### ACTIVITY
Write what comes next in the page below about the Bull & Last, the Hampstead inn, starting after its closing paragraph about the favorite rooms.

### QUOTED PASSAGE
=-=-=-=-=
The Bull & Last
Haute hostelry
Hanging by the Heath
You’re not short of storied locals at the Bull & Last, a much-loved Hampstead inn close to the Heath. There’s the slave daughter turned heiress of nearby Kenwood House, father of electricity Michael Faraday, and tragic murderess Ruth Ellis, locals who’ve been paid tribute in the inn’s beautifully conceived rooms. And, there are more characters downstairs where food rises well above the ‘gastro’ suffix, London-based brews are poured, and oenophiles agonise over the wine list.
Facilities
Rooms
Seven rooms.
Checkout
11am. Earliest check-in, 3pm, latest, 11pm.
More Details
Rates are room-only.
Also
Nothing makes us want to belt out ‘food, glorious food’ like a musical urchin more than the menu at the Bull. Do we dare try such culinary wizardry ourselves? Well, armed with the Bull & Last’s trusty cookbook, we’ll give smoked-haddock macaroni, banana sticky-toffee pudding, pheasant schnitzel club sandwiches and even those gooey-in-the-middle Scotch eggs (don’t worry, if it goes wrong the book contains a voucher for one in the pub too). You can also buy a tote bag to show off on the Heath and the bespoke Woodsome toiletries, named for the road the inn sits on and created in much the same way they devise their dreamy menu.
Hotel Closed
The pub and hotel close from the 24 to 26 December.
Free Internet Access
On-Site Restaurant
Room Service
At the Hotel
Pub, dining room, seasonal outdoor seating, free-to-hire tennis rackets and pétanque kits, Brompton bikes to hire (plus a helmet and lock) for an extra charge, and free WiFi. In rooms: 32-inch LG TV, Roberts radio, Nespresso machine and Volcano coffee from Brixton, Tea Drop tea, minibar filled with gourmet treats from indie producers and pre-mixed cocktails from the pub, cocktail-making kit, free WiFi, air-conditioning and bespoke Woodsome skincare products.
Our Favourite Rooms
We love the way each room lets you in on a little local history in the subtlest of ways, say a certain Farrow & Ball colour, a visual clue in the artwork or a certain material. Keats’ lonely wanderings over Hampstead Heath may be well documented and the room dedicated to him has a framed book of poetry, but it’s some of the lesser-told stories that are all the more engaging. Say, that of slave daughter turned heiress Dido Belle who grew up in Kenwood House; or that of Ruth Ellis who was the last woman hanged in Britain for shooting her husband dead, which happened just down the road at the Magdala Tavern. And, there’s artwork with special meaning to the pub or from local creatives hanging in each, so, whichever you stay in you’ll experience some of Hampstead’s colour. Keats might be smaller, but it’s light and bright with a sense of the poet’s romantic nature. And, large attic rooms Faraday and Mansfield are among our favourites for their freestanding Catchpole & Rye bath tubs.
=-=-=-=-=
### STORED DATA

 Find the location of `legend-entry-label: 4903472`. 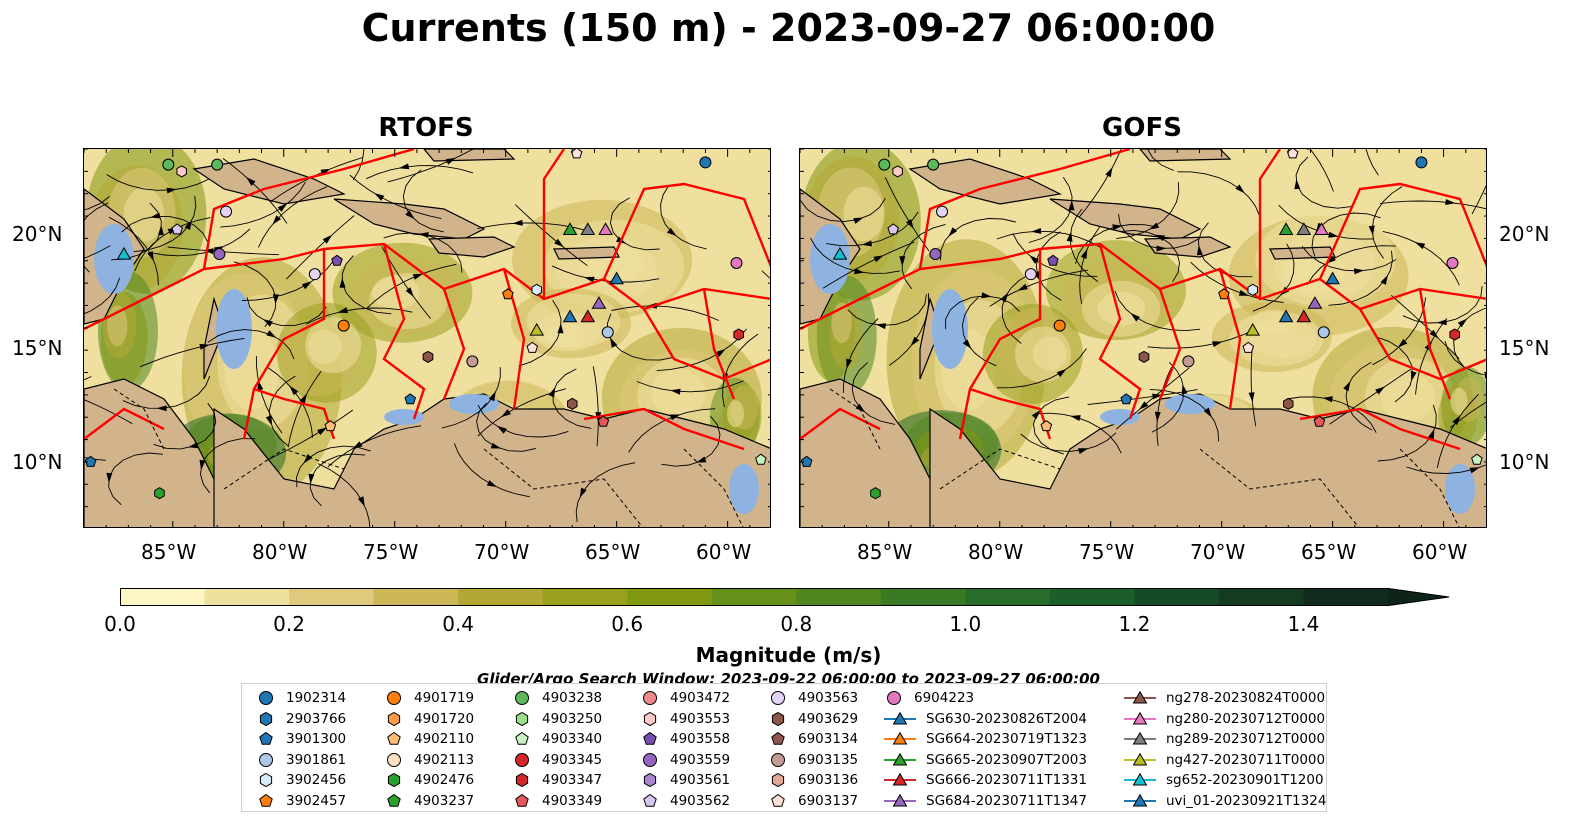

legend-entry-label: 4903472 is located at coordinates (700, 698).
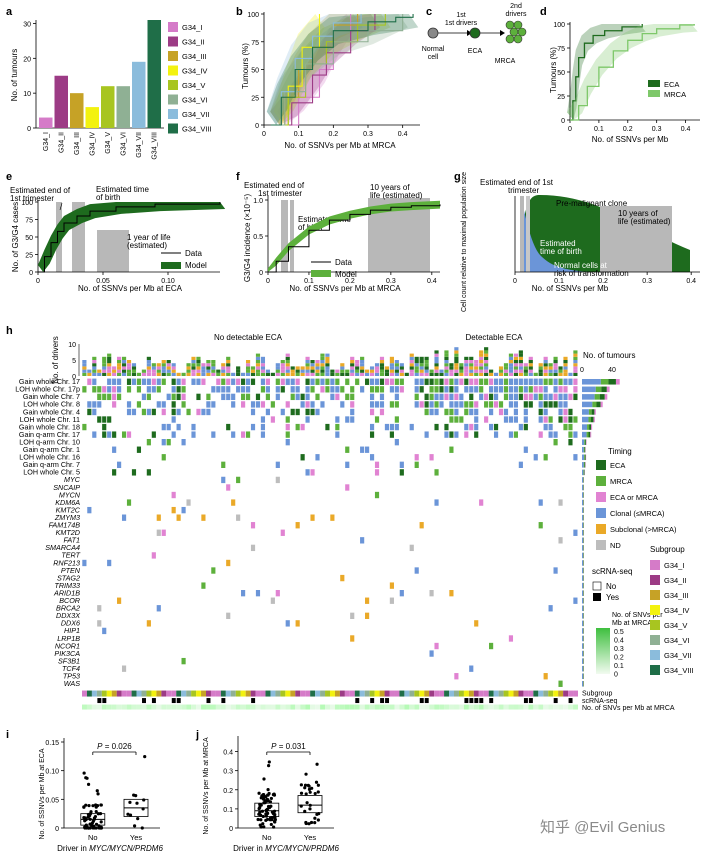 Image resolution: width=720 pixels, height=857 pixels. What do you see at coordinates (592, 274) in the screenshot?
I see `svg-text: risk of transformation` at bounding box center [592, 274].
=-=-=-=-=
### EXERCISE OUTPUT
Packing Tips
With London’s notoriously capricious weather, you might think that a swimsuit is simply a waste of suitcase space. But, there are a surprising number of swimmable areas close to the pub: the lido and the Heath’s bathing ponds (which poet Shelley once sailed paper boats over). Locals dip even when the weather’s brisk, so pack your Speedos and take the plunge. The rooms at the pub have ingenious ways of storing things, say hooks for coats and bags and a space under the bed for stashing suitcases – there’s room for those 270mm in height, so give yours a measure before you leave.
Also
Leave your thoughts in the Bull & Last cookbook in your room, which acts as a guestbook.
Children
In each room except Ellis and Keats, a baby cot can be added for an additional £15 a day. Faraday and Mansfield have the most space for families, and children are welcome in the downstairs pub (there’s a stash of highchairs if needed).
Gallery




















Food & Drink
Top Table
On a good day, there’s more people-watching opportunities at the bank of outdoor tables. When rain chases you indoors, sit by the fireplace.
Dress Code
Town and country: you’ll feel at home whether you’re wearing your most well-to-do looks or mud-flecked wellies after a knockabout the Heath.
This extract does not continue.